Very family friendly venue. 
Hope to see you there.


----------



## Stanley (Mar 11, 2006)

Could this Thread be STICKER-ED at the Top? 

Thank You

STANLEY


----------



## BigJoe. (Jul 6, 2015)

Ttt


----------



## 9 (Jan 17, 2000)

Anyone looking to buy some brand new 20ga shotgun shells while I'm at the convention? I've got a bunch of Winchesters and Federals for $3.75/box and some Remingtons for $3.25/box. If someone wants some, PM me and I'll bring them with me.


----------



## 9 (Jan 17, 2000)

Shotgun shells are all sold.


----------



## 9 (Jan 17, 2000)

Had a great time and met a bunch of you from this forum. Enjoyed myself immensely and will plan on attending next year.


----------



## Herb Boyd (Sep 3, 2018)

Thanks Joe and MTPCA for your efforts...


----------



## General Ottsc (Oct 5, 2017)

Seldom said:


> Had a great time and met a bunch of you from this forum. Enjoyed myself immensely and will plan on attending next year.

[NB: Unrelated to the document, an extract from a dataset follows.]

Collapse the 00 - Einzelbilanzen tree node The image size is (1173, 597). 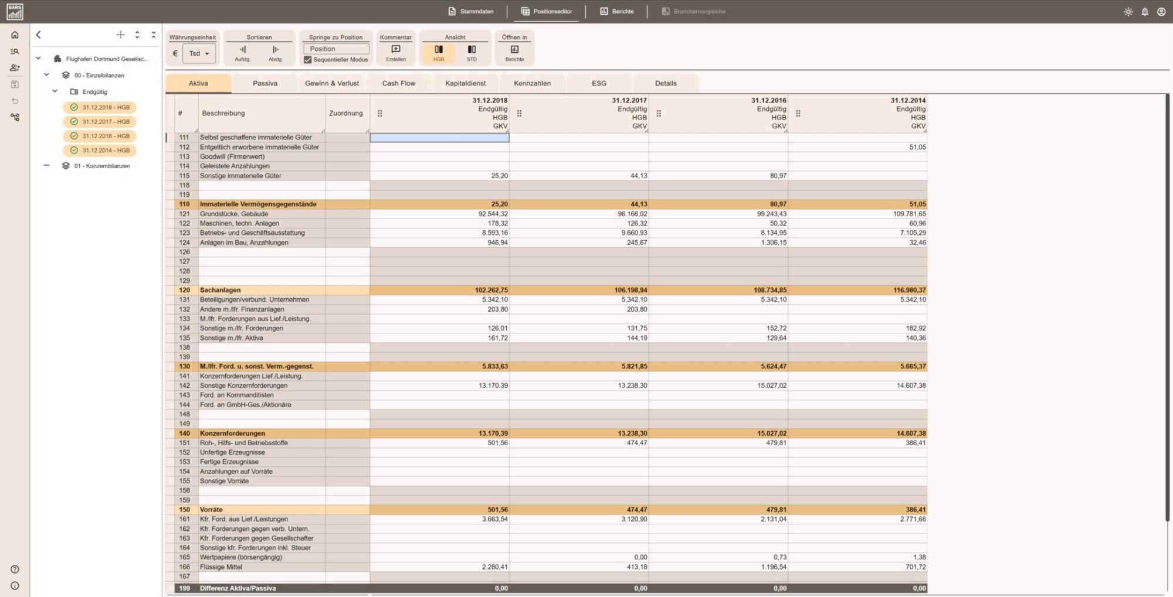point(47,75)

I was gonna stop and say 'hi' to ya and introduce myself when you were sitting on a bench, but you were busy talking to other people. I didn't want to be rude and interrupt your conversation.

I knew it was you by your voice. I said to myself, 'now that sounds like Seldom talking.' haha.


----------



## FREEPOP (Apr 11, 2002)

Seldom said:


> Had a great time and met a bunch of you from this forum. Enjoyed myself immensely and will plan on attending next year.

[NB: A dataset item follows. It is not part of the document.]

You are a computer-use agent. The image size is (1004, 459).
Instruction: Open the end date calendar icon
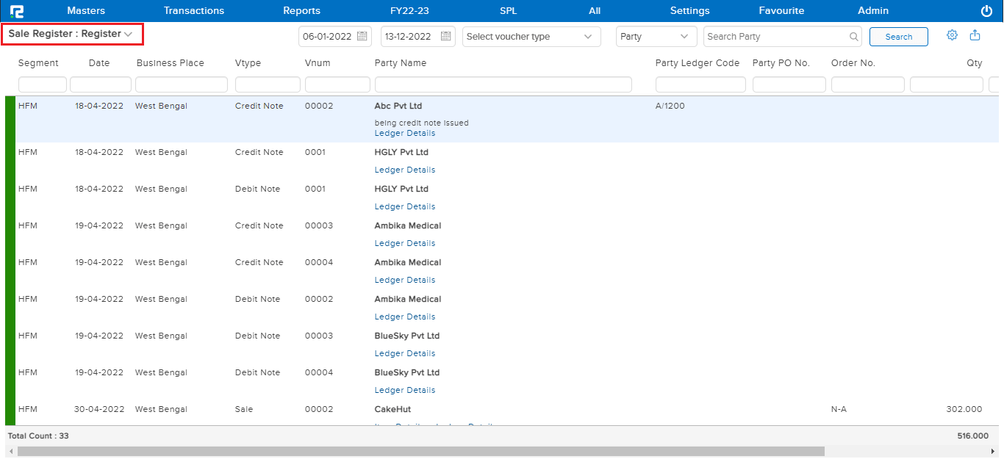click(x=445, y=37)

Dang, I was there Saturday


----------



## 9 (Jan 17, 2000)

General Ottsc said:


> I was gonna stop and say 'hi' to ya and introduce myself when you were sitting on a bench, but you were busy talking to other people. I didn't want to be rude and interrupt your conversation.
> 
> I knew it was you by your voice. I said to myself, 'now that sounds like Seldom talking.' haha.


Oh man General, you should have swung through because it was sort of a round-table disscusion that went on all forenoon and into the afternoon I would have absolutely loved to have met you. There were buildings I never got to because me and Ace decided to sit down then Jim Dymond sat down beside me and the dance started!! 

I couldn't believe it and while meeting a bunch of great people, a multitude of different trapping topics of discussion just seemed to roll on and on. I'll never forget it, seriously. Heck, Fmann and his wife swung through and slipped right into starting a small discussion on cookie cutters. In fact, because I didn't feel as though we/I explored the topic enough I plan on making a video this week on my experience with the pros & cons of cookie cutters.


----------



## 9 (Jan 17, 2000)

FREEPOP said:


> Dang, I was there Saturday


I sure missed meeting you John!


----------



## General Ottsc (Oct 5, 2017)

Seldom said:


> Oh man General, you should have swung through because it was sort of a round-table disscusion that went on all forenoon and into the afternoon I would have absolutely loved to have met you. There were buildings I never got to because me and Ace decided to sit down then Jim Dymond sat down beside me and the dance started!!
> 
> I couldn't believe it and while meeting a bunch of great people, a multitude of different trapping topics of discussion just seemed to roll on and on. I'll never forget it, seriously. Heck, Fmann and his wife swung through and slipped right into starting a small discussion on cookie cutters. In fact, because I didn't feel as though we/I explored the topic enough I plan on making a video this week on my experience with the pros & cons of cookie cutters.


I couldn't hang out all day, I much as I would've like to. But my wallet sure is thanking me hahaha. Aw well, next time!


----------



## FREEPOP (Apr 11, 2002)

Seldom said:


> I sure missed meeting you John!


Next year is Nationals in Kalamazoo.

I got to talk to Joe R. on Saturday.


----------



## 9 (Jan 17, 2000)

Well say “hi” to Joe for me but he’s probably working all the hours he can/wants right now. Super guy in my opinion!

The National may be a few hours too far for my old butt. It was almost exactly an hour to Evart and I was getting tired of driving. LOL


----------



## 9 (Jan 17, 2000)

General Ottsc said:


> I couldn't hang out all day, I much as I would've like to. But my wallet sure is thanking me hahaha. Aw well, next time!


I wore one of my business cards so folks could recognize me since this is only my 2nd trapping convention. Didn’t need it because folks recognized me from my videos but many, like you, recognized my voice.


----------